Sous la même sanction et dans le même délai, il adresse ses conclusions par lettre recommandée avec demande d'avis de réception au directeur général de l'Institut national de la propriété industrielle et en justifie auprès du greffe.
En l'espèce, la société Virage Sud, à l'origine du recours formé le 6 juin 2023 à l'encontre de la décision de l'Institut national de la propriété industrielle prononçant la déchéance de sa marque « droit au c'ur », ne conteste pas que ses conclusions ont été adressées le 6 novembre 2023 à l'Institut, soit au-delà du délai de trois mois imparti par l'article susvisé. Elle invoque la régularisation de la procédure résultant de ses conclusions du 6 novembre.

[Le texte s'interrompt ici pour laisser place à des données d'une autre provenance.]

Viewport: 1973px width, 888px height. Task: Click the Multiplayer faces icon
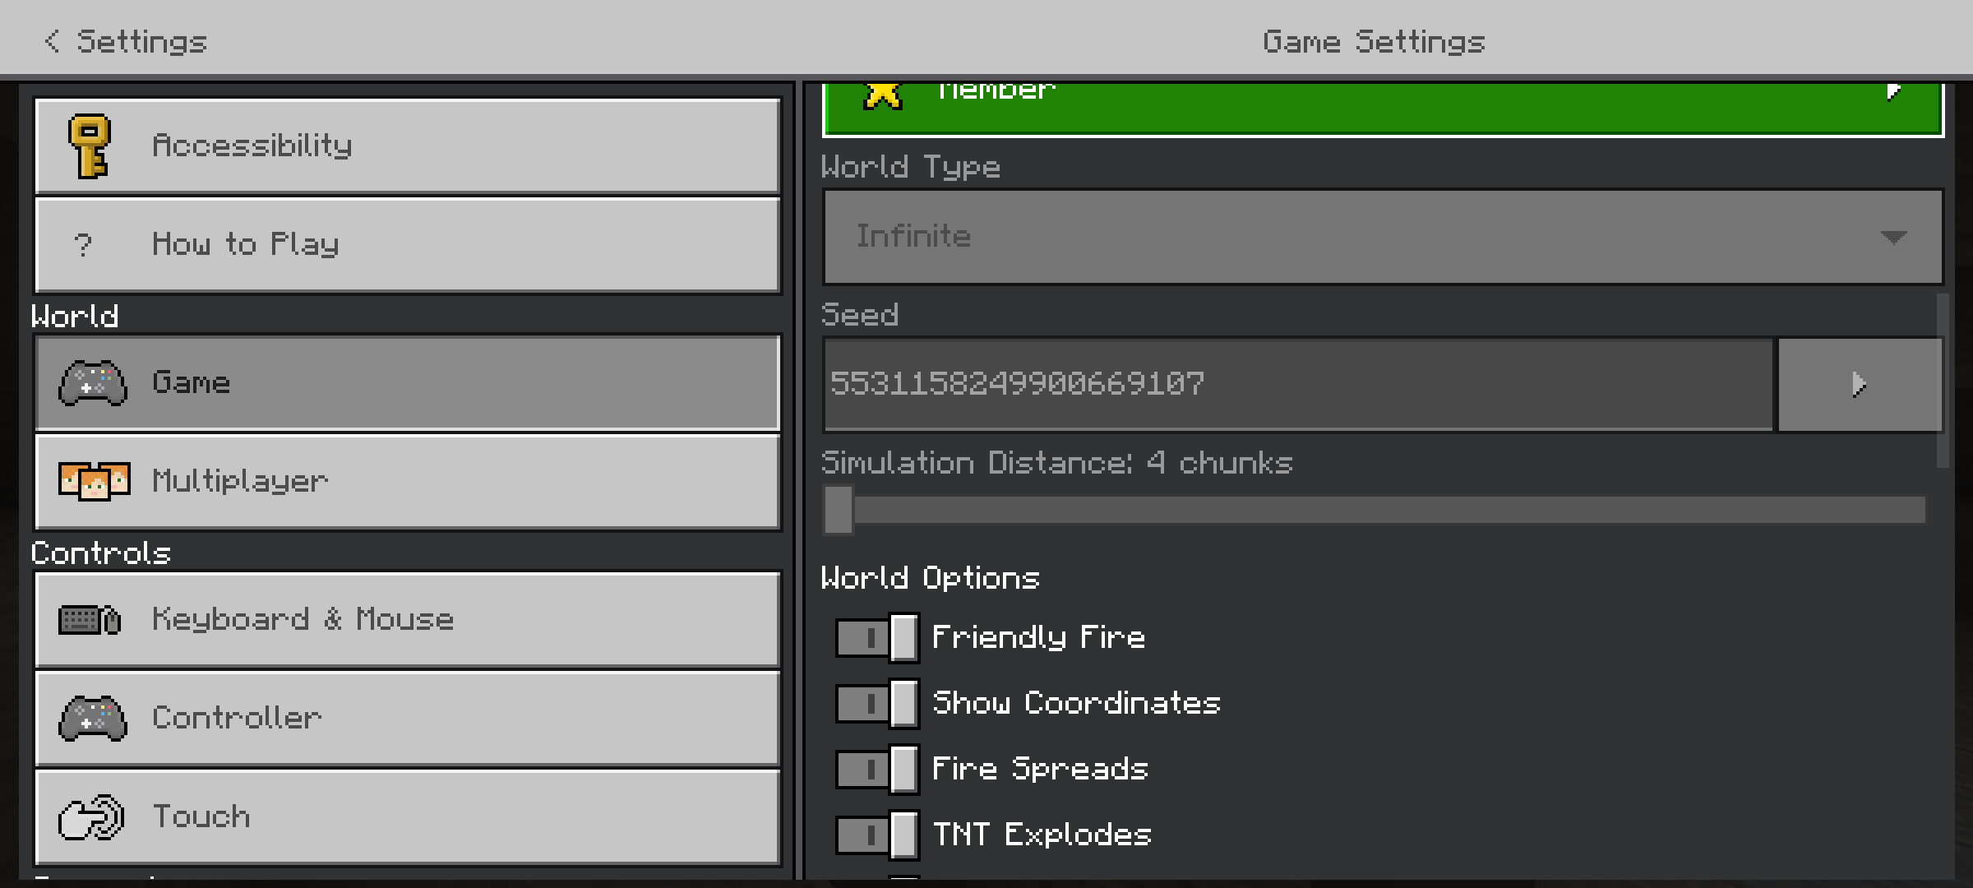coord(94,481)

Pour autant, conformément aux dispositions de l'article R.411-36 du même code, la société Virage Sud ne justifie d'aucune circonstance de force majeure autorisant que la sanction prévue par l'article R.411-29 en cas de non-respect des modalités de notification soit écartée.

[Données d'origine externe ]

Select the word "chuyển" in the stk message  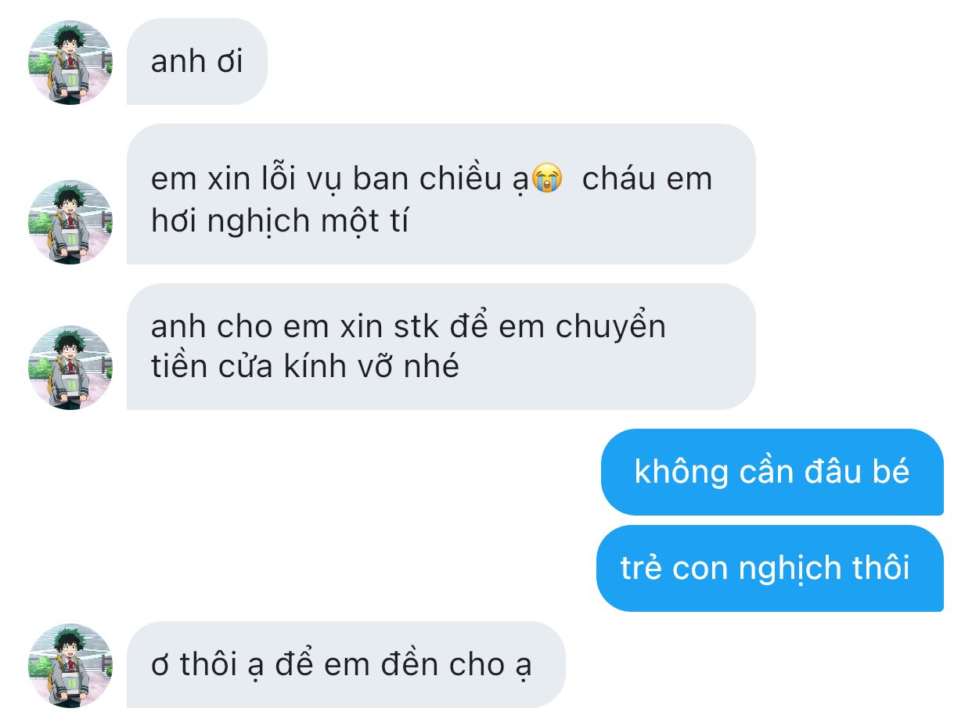pos(610,328)
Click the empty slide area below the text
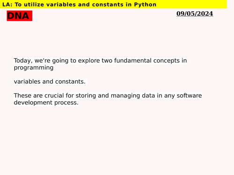 coord(117,140)
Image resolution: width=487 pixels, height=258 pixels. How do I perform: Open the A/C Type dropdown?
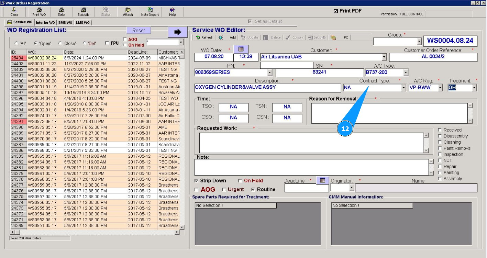(406, 72)
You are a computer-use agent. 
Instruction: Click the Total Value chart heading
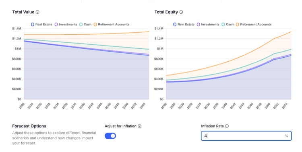[x=23, y=12]
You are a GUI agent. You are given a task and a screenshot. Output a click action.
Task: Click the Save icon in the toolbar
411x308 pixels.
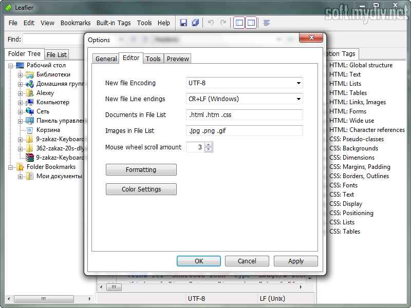183,23
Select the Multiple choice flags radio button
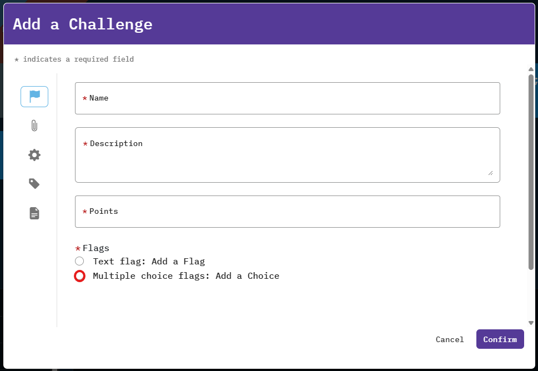Image resolution: width=538 pixels, height=371 pixels. tap(79, 275)
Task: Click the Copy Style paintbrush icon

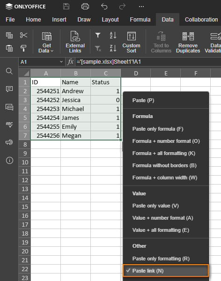Action: click(x=23, y=48)
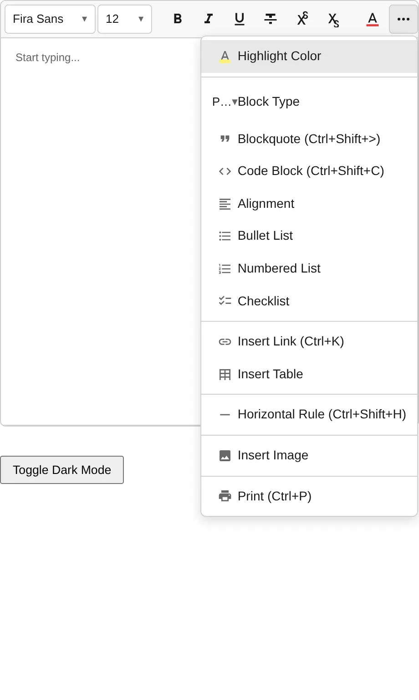Enable subscript formatting
419x700 pixels.
point(332,19)

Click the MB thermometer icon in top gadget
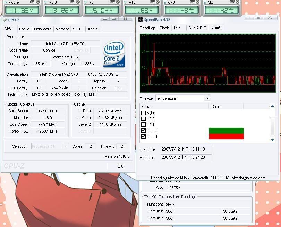(205, 2)
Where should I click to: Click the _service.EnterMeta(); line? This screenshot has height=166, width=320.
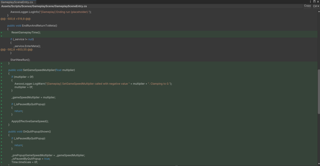pyautogui.click(x=27, y=46)
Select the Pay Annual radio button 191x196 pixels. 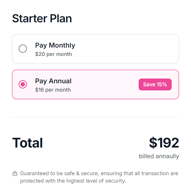(23, 84)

En outre, s'il a été jugé, sous l'empire de l'ancienne loi, que l'omission de certaines mentions devant figurer à peine de nullité à l'acte de recours contre les décisions de l'Institut national de la propriété industrielle pouvaient faire l'objet d'une régularisation dans les conditions de l'article 126 du code de procédure civile, il convient de relever que la caducité ne sanctionne pas une irrégularité de l'acte de recours mais l'inaccomplissement par l'une des parties d'une formalité impartie dans un délai de rigueur, et n'est dès lors pas susceptible de régularisation par nature.
Enfin, la société Virage Sud se prévaut des dispositions de l'article 6-1 de la Convention européenne de sauvegarde des droits de l'homme et des libertés fondamentales du 4 novembre 1950 aux termes desquelles « toute personne a droit à ce que sa cause soit entendue équitablement, publiquement et dans un délai raisonnable par un tribunal indépendant et impartial (..) ». Elle dénonce une atteinte à son droit d'accès à un tribunal en l'absence de régularisation et le caractère disproportionné de la sanction..
Néanmoins, après avoir relevé que les règles de procédure impartissant des délais et des modalités de notification entre parties au procès ont pour objectif d'assurer le principe du contradictoire et de favoriser l'examen des litiges dans des délais raisonnables, après avoir relevé également que la procédure relève de la représentation obligatoire par avocat, que la société Virage Sud n'a pas davantage usé de son droit de réponse dans le cadre de l'instruction préalable et contradictoire devant l'Institut national de la propriété industrielle et qu'enfin, les dispositions du code de la propriété intellectuelle aménagent d'ores et déjà la possibilité pour une partie de faire valoir un cas de force majeure pour échapper à la caducité, il y a lieu de juger que cette sanction ne peut être considérée en l'espèce comme disproportionnée au sens de l'interprétation qui a été faite de l'article 6-1 de la [4] européenne des droits de l'homme.
En conséquence, il y a lieu de déclarer caduc le recours formé par la société Virage Sud à l'encontre de la décision du directeur de l'Institut national de la propriété industrielle rendue le 30 mai 2023.
Sur les frais et dépens :
La société Virage Sud, partie succombante, conservera la charge des dépens et sera tenue de payer à OMFondation la somme de 4 500 euros en application des dispositions de l'article 700 du code de procédure civile.
PAR CES MOTIFS
La cour,
Déclare caduc le recours formé par la société Virage Sud à l'encontre de la décision du directeur de l'Institut national de la propriété industrielle rendue le 30 mai 2023,
Condamne la société Virage Sud aux dépens,
Condamne la société Virage Sud à payer à OMFondation la somme de 4 500 euros en application des dispositions de l'article 700 du code de procédure civile.